*Task prompt:*
Set down each line of the material that follows, exactly, with no pictures.

*Data for analysis:*
-------------------------

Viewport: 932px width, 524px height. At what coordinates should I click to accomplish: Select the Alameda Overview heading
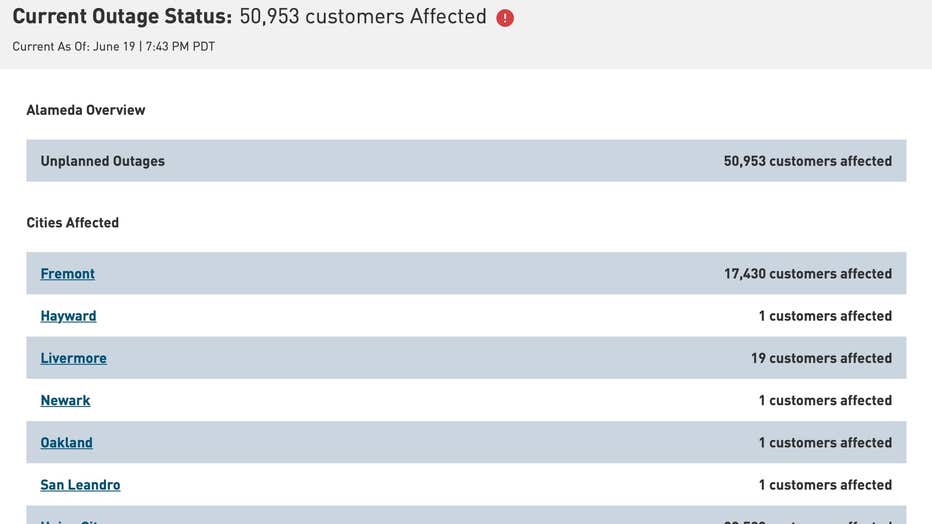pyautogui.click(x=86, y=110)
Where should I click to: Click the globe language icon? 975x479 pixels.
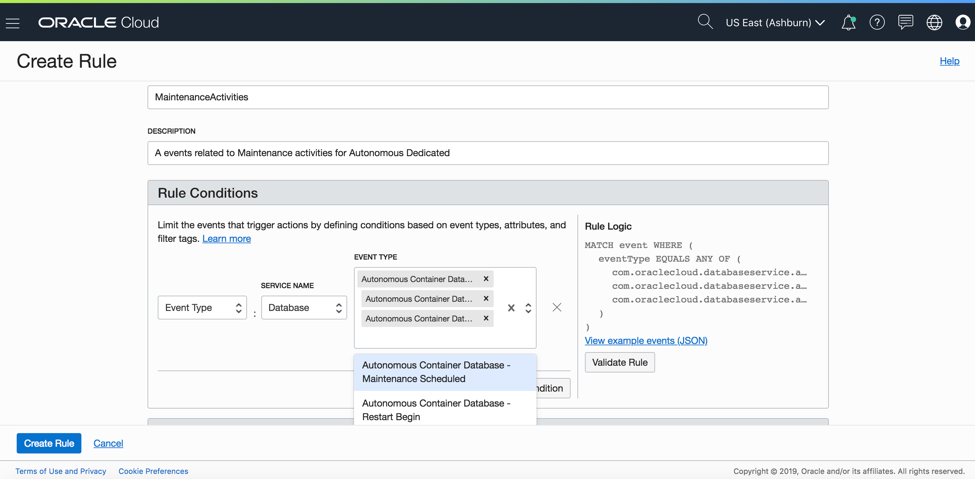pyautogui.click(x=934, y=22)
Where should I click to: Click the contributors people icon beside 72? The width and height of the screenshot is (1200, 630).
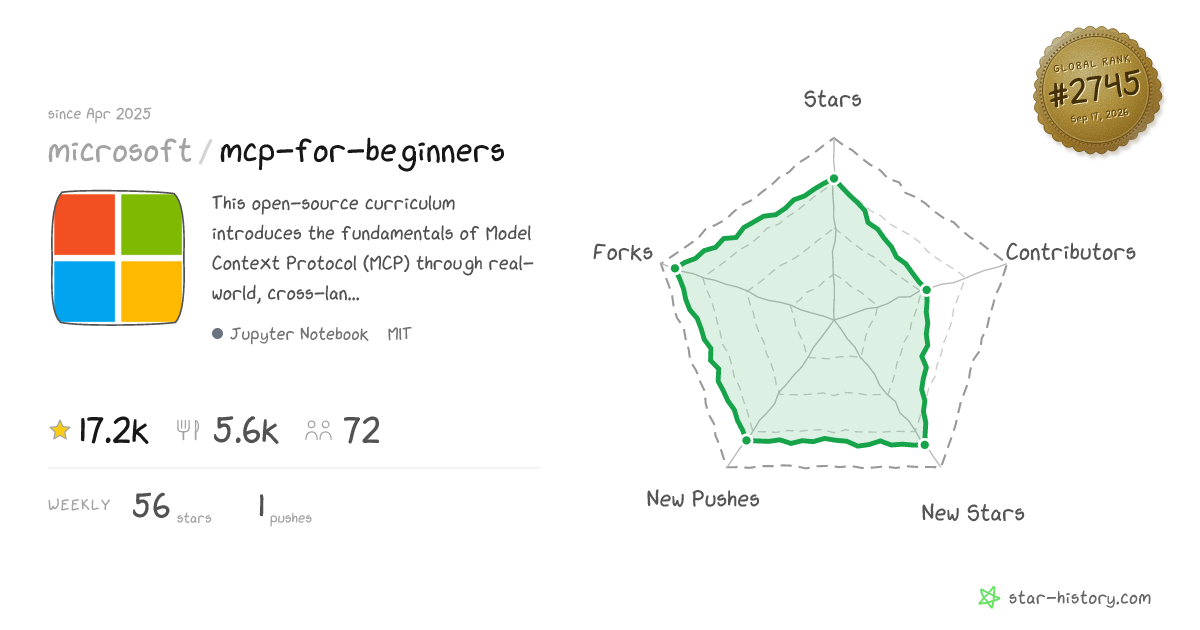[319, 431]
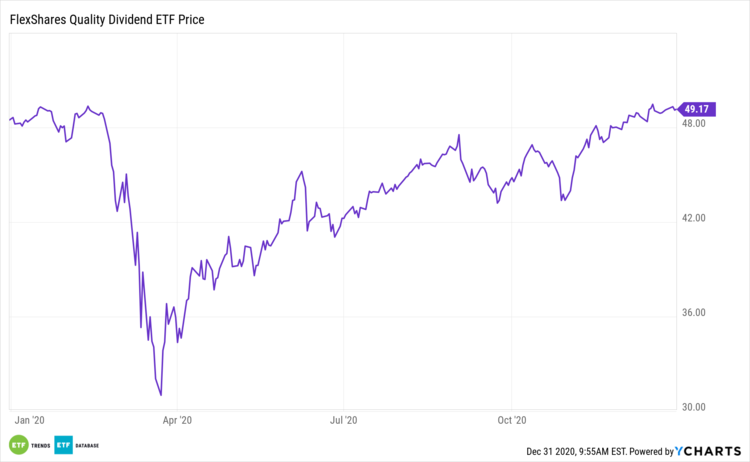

-------------------------

*Written answer:*
Viewport: 932px width, 524px height. At what coordinates should I click to accomplish: Select the Alameda Overview heading
pyautogui.click(x=86, y=110)
Where should I click to: Click the globe language icon? 975x479 pixels.
pyautogui.click(x=934, y=22)
Where should I click to: Click the contributors people icon beside 72? The width and height of the screenshot is (1200, 630).
[319, 431]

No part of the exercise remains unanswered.